Text excerpt:
Re: [Rift] RIFT protocol implementation

One issue with using the Thrift decoder generated by the Thrift compiler is that the user interface of Wireshark allows you to highlight certain fields in the decoded message and automatically highlights the corresponding bytes in the hexdump of the binary message. Thus the Thrift decoder used in Wireshark must (a) know the exact order in which the fields occurred in the binary message, which may not be the same order as in the model and (b) know which bytes in the binary message correspond to which fields in the decoded message.  As far as I know the code generated by the Thrift compiler currently does not generate that information. An interesting approach would be to enhance the Thrift C back-end to include that information.

— Bruno

> On May 12, 2020, at 4:51 PM, Tony Przygienda <tonysietf@gmail.com> wrote:
> 
> and quick question, why didn't you just push the binary into thrift backend to deserialize? People may send compressed binary formats etc and the encoding may change. Point of the modelling exercise
> 
> -- tony 
> 
> 
> On Tue, May 12, 2020 at 3:48 PM Tony Przygienda <tonysietf@gmail.com <mailto:tonysietf@gmail.com>> wrote:
> multiple people were looking JUST for this. 
> 
> maybe next interim implementation experience. this was lighting fast ;-) 
> 
> -- tony
> 
> 
> On Tue, May 12, 2020 at 3:47 PM Leonardo Alberro Zimmermann <lalberro@fing.edu.uy <mailto:lalberro@fing.edu.uy>> wrote:
> Hello all,
> 
> regarding the development of a wireshark dissector for RIFT, we are happy to introduce you our work. It is available at https://gitlab.com/fing-mina/datacenters/rift-dissector <https://gitlab.com/fing-mina/datacenters/rift-dissector>
> RIFT C dissector is a complete Wireshark dissector for decoding RIFT protocol. The code identifies all the RIFT packets and builds a complete dissection for the TIE ones. This dissector has been tested with the current implementations of RIFT.
> 
> Regards,
> Leonardo
> 
> El 26/3/20 a las 13:23, Tony Przygienda escribió:
>> Leonardo, that is a great project. Observe that depending on language backend/thrift compiler different streams may represent the same encoding so it's good to test it against more than one implementation. We should get streams that has all possible LIEs and TIEs in it. 
>> 
>> If you run juniper standalone public package https://www.juniper.net/us/en/dm/free-rift-trial/ <https://www.juniper.net/us/en/dm/free-rift-trial/> you can easily build a 2x2 yaml topology and just snoop on a UDP port. I suggest snooping a v6/v4 links from a spine to a leaf. that will give you all the LIEs and node TIEs and default prefixes. If you break a link via CLI you will get disaggregation as well. If you struggle with that, ping me ... 
>> 
>> Having said that you can do all that with open source as well (but observe we didn't pull open source to -11 draft yet which had some schema changes albeit minor). you can pull the schema yourself with Bruno's help or I'll get to it one of these days ;-) ...

Stored data:
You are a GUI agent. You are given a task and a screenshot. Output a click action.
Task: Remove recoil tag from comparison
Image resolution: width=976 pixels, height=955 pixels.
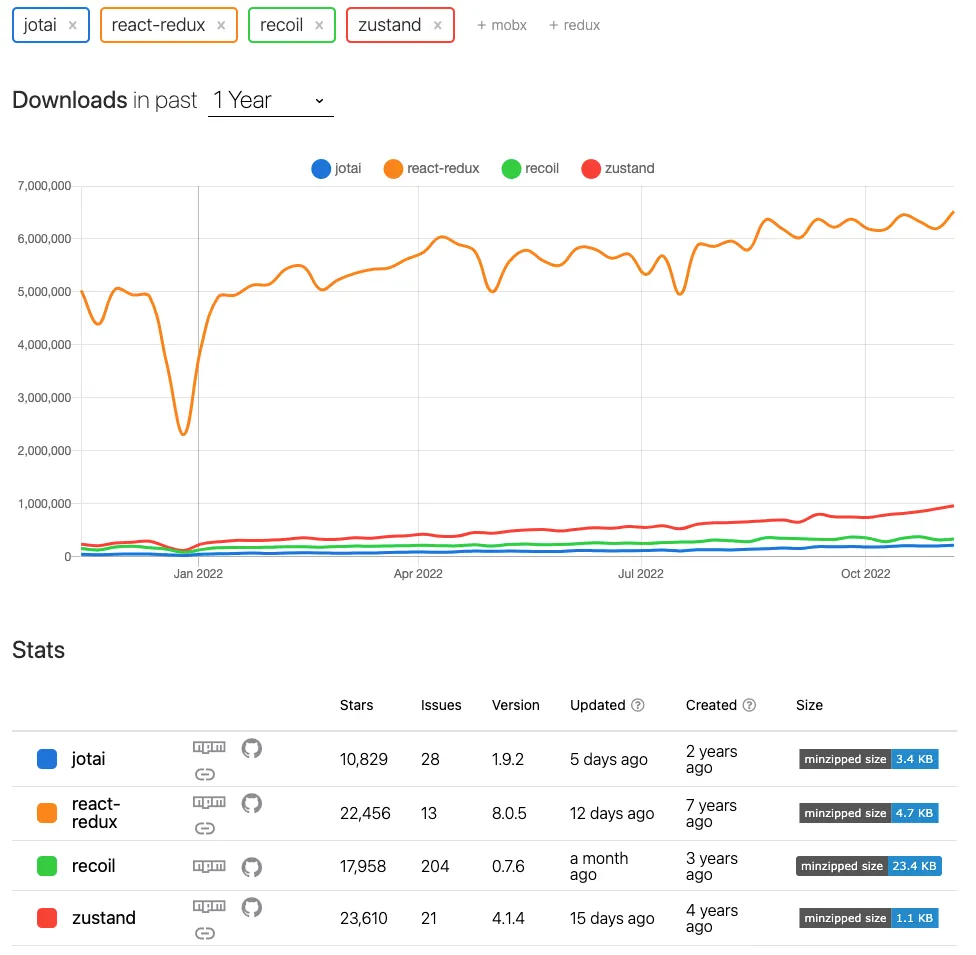pyautogui.click(x=319, y=26)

Required task A:
Name every person who wrote a message in the RIFT dissector thread.
Required task B:
Sum up the RIFT dissector thread in two sentences.
Required task C:
Carry on the RIFT dissector thread from its final sentence.

Exercise output A:
Bruno, Tony Przygienda, Leonardo Alberro Zimmermann

Exercise output B:
A Wireshark dissector for the RIFT protocol, written in C, has been released; it identifies all RIFT packets, fully dissects TIE packets, and has been tested with current RIFT implementations. Bruno explains that a decoder generated by the Thrift compiler does not provide the field order and byte positions that Wireshark needs to highlight matching bytes, and he suggests enhancing the Thrift C back-end to include that information.

Exercise output C:
>> 
>> Architecturally, since RIFT will evolve and possibly move to newer major schemas, I would suggest you provision for the possibility to put into wireshark multiple schema files, basically you'd need to compile multiple directories in differnt namespaces and use the correct one depending on the major you found on packet envelope (you can always use the newest minor you support on the major, they are always compatible). 
>> 
>> --- tony 
>> 
>> 
>> 
>> On Thu, Mar 26, 2020 at 7:17 AM Leonardo Alberro Zimmermann <lalberro@fing.edu.uy <mailto:lalberro@fing.edu.uy>> wrote:
>> Hi everyone,
>> 
>> as a part of this project we are developing a wireshark dissector for RIFT. The dissection for the security envelope is ready and tested. Now we are working on the Serialized RIFT Model Object dissection and for preparing the testing we are looking for a "known" trace, i.e we need a few packets and the exact values of these fields in the Thrift model. So if anyone can help us we'll be grateful.
>> 
>> Regards,
>> Leonardo.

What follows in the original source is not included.